Possible Issues in Optimizer

  1. The state attribute in the opt. class is a defaultdict which helps to add new parameter states in the state dict as they are being used while training. But once you save the optimizer state_dict and load it back, the state attribute is a dict and not a defaultdict which assumes that before saving, all the parameters in the network are present in the state dict.
    I believe, when loading the opt. using a saved state_dict the state attribute should be a defaultdict. Such behavior was also noticed by this post.

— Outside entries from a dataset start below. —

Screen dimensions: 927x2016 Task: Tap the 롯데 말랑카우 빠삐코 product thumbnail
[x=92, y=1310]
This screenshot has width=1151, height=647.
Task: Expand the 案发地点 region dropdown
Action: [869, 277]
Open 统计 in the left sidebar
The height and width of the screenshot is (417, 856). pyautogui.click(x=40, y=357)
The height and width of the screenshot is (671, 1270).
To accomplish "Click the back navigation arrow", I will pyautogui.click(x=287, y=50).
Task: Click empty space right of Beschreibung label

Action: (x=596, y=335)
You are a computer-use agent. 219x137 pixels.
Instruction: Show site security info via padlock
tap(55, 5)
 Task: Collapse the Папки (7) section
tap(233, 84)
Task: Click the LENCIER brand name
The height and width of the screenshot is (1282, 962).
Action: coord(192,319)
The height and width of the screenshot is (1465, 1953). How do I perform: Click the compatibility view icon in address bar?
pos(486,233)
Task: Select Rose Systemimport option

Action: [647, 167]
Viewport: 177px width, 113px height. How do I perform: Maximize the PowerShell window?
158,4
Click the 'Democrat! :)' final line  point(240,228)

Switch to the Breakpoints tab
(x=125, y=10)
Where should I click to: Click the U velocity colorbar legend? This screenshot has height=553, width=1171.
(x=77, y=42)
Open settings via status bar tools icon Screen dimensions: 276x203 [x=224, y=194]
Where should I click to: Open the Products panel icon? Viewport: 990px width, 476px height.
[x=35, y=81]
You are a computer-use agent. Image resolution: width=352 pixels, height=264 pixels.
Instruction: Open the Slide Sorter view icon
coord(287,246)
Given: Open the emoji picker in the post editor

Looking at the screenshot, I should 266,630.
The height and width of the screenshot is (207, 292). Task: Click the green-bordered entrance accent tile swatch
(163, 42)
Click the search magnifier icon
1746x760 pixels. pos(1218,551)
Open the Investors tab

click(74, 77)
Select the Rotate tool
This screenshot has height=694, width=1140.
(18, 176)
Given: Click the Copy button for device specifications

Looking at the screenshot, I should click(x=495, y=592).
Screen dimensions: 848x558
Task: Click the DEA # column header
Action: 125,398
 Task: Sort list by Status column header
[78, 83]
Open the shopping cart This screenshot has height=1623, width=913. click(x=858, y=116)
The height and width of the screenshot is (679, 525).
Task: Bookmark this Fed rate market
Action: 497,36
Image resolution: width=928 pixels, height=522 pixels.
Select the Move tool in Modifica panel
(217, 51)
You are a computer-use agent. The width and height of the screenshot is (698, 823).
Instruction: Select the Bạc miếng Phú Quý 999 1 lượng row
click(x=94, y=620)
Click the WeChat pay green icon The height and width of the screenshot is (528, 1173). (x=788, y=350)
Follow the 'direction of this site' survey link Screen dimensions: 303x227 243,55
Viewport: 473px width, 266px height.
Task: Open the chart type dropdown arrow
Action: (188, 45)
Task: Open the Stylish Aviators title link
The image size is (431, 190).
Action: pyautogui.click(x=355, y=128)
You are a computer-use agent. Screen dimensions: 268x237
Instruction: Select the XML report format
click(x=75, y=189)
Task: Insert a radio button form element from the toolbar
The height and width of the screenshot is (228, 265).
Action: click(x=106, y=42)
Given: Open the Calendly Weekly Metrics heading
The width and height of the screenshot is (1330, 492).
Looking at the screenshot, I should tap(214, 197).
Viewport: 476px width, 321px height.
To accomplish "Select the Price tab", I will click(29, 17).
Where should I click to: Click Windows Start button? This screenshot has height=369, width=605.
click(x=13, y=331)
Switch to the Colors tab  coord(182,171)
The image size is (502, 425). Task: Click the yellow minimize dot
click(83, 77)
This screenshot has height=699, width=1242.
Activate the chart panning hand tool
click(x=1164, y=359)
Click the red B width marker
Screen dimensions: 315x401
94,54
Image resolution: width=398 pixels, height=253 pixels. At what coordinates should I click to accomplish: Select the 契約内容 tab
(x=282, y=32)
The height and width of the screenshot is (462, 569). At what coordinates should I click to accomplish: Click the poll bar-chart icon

  2. In the optimizer’s param key of the param_groups the order of the parameters (in which they were given to the optimizer’s init) matters.
    In load_state_dict the snippet shows this :
    id_map = {old_id: p for old_id, p in zip(chain(*(g['params'] for g in saved_groups)), chain(*(g['params'] for g in groups)))} state = {id_map.get(k, k): v for k, v in state_dict['state'].items()}

Now consider model (when using, say, Adam optimizer)
class Model(nn.Module): def __init__(self): super(Model, self).__init__() self.p1 = nn.Linear(2,3, False) self.p2 = nn.Linear(3,4, False)

Now after saving, if the order in which the parameters are defined in the model changes i.e. if I change the class to have
self.p2 = nn.Linear(3,4, False) self.p1 = nn.Linear(2,3, False)
the loaded optimizer’s state for p1 will be mapped to p2 and vice-versa. I tried this and this indeed happens which is wrong and now training cannot proceed (step() will, rightly so, give an error).
The nn.Module class is robust to such behavior as it uses parameter names instead of id ordering.

Shouldn’t the optimizer also use parameter names instead of ids and relying on the ordering in which they are supplied to the optimizer when initializing?

this is totally worth fixing IMO, can you open an issue with the exact contents on https://github.com/pytorch/pytorch

Cool. I opened two issues, #1488 and #1489